▸ Required action
What lines below contain the word "will"? Please pull each one out.

=-=-=

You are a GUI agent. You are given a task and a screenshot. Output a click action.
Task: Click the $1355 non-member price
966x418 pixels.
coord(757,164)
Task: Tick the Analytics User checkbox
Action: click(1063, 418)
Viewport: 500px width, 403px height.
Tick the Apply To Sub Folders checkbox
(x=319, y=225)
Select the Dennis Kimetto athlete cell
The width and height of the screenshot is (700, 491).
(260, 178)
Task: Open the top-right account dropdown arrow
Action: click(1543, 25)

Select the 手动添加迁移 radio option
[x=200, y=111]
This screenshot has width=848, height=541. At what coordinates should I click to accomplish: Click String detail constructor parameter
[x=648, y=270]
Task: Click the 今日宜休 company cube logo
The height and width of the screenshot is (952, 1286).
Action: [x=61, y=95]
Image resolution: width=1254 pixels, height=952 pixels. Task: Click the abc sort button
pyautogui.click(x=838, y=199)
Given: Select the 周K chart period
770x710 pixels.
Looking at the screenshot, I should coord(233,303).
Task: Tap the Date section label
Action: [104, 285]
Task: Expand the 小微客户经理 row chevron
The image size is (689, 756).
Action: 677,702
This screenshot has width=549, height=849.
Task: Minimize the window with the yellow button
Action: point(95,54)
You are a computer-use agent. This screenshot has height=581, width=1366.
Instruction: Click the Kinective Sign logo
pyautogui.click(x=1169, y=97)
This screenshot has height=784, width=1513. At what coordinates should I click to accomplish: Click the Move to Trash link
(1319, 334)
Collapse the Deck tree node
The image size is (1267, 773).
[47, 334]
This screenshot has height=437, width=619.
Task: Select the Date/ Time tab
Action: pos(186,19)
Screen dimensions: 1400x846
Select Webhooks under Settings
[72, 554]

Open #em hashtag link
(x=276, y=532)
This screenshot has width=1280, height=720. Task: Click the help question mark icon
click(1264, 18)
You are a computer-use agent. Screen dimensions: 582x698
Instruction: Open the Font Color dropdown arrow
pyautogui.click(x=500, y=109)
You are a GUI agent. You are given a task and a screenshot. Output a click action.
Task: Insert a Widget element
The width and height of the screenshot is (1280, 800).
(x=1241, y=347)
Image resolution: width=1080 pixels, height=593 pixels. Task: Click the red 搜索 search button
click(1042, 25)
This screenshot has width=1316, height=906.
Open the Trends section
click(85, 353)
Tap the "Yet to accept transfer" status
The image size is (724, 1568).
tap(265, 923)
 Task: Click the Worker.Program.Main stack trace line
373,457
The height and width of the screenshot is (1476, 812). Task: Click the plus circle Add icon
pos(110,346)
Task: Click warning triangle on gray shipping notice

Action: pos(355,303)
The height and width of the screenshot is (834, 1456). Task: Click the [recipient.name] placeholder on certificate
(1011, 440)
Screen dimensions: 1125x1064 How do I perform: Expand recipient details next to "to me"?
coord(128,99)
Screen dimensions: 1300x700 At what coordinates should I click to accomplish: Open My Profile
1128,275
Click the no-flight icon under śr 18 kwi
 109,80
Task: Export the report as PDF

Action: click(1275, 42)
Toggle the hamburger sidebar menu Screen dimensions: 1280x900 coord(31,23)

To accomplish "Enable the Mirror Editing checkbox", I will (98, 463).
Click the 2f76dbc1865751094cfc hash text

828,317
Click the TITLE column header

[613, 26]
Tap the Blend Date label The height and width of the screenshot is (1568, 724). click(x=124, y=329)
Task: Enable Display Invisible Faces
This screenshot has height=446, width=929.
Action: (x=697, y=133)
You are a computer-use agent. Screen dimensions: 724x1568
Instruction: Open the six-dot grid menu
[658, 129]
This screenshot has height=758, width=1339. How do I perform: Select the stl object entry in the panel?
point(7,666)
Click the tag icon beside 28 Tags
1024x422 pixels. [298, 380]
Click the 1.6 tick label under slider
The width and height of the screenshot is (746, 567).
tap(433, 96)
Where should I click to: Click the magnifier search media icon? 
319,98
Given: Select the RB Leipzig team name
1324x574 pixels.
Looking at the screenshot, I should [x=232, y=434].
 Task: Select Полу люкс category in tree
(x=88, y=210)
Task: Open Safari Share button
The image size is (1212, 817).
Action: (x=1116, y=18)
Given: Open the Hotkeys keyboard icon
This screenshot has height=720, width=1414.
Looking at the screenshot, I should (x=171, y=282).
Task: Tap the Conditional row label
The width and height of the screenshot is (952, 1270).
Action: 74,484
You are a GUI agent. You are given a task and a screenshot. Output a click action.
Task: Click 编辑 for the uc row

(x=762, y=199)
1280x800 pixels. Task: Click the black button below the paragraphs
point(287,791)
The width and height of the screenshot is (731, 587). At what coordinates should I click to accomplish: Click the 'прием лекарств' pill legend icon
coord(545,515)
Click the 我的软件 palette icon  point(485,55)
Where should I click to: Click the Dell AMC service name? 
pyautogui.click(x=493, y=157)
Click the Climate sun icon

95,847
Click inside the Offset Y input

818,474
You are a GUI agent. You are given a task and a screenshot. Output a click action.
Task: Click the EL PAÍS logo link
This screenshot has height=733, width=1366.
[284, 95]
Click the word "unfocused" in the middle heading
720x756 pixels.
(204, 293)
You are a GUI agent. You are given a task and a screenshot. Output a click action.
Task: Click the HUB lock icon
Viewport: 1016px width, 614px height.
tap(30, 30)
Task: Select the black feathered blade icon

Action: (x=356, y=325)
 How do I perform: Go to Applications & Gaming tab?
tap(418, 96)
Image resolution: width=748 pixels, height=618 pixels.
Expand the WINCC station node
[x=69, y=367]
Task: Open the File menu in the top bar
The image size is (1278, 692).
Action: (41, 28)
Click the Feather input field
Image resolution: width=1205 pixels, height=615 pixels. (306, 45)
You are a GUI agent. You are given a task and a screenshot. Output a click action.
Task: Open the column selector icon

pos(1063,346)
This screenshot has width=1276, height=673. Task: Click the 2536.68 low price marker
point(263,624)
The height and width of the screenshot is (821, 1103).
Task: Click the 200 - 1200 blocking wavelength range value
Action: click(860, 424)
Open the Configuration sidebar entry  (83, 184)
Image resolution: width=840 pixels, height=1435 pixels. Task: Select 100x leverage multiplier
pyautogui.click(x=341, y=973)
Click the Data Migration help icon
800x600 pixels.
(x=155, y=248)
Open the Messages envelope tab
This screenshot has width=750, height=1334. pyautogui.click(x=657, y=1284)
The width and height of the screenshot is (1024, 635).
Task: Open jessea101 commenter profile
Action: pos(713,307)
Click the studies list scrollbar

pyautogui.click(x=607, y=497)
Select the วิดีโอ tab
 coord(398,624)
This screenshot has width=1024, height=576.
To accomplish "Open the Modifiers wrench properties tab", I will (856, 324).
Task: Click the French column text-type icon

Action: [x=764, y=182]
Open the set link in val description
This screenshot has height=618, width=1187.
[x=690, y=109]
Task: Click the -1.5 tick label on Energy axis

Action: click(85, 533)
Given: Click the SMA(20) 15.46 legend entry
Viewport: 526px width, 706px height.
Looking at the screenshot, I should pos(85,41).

=-=-=

▸ Solution
To accomplish "Enable the Mirror Editing checkbox", I will (98, 463).
To accomplish "Open the Modifiers wrench properties tab", I will (856, 324).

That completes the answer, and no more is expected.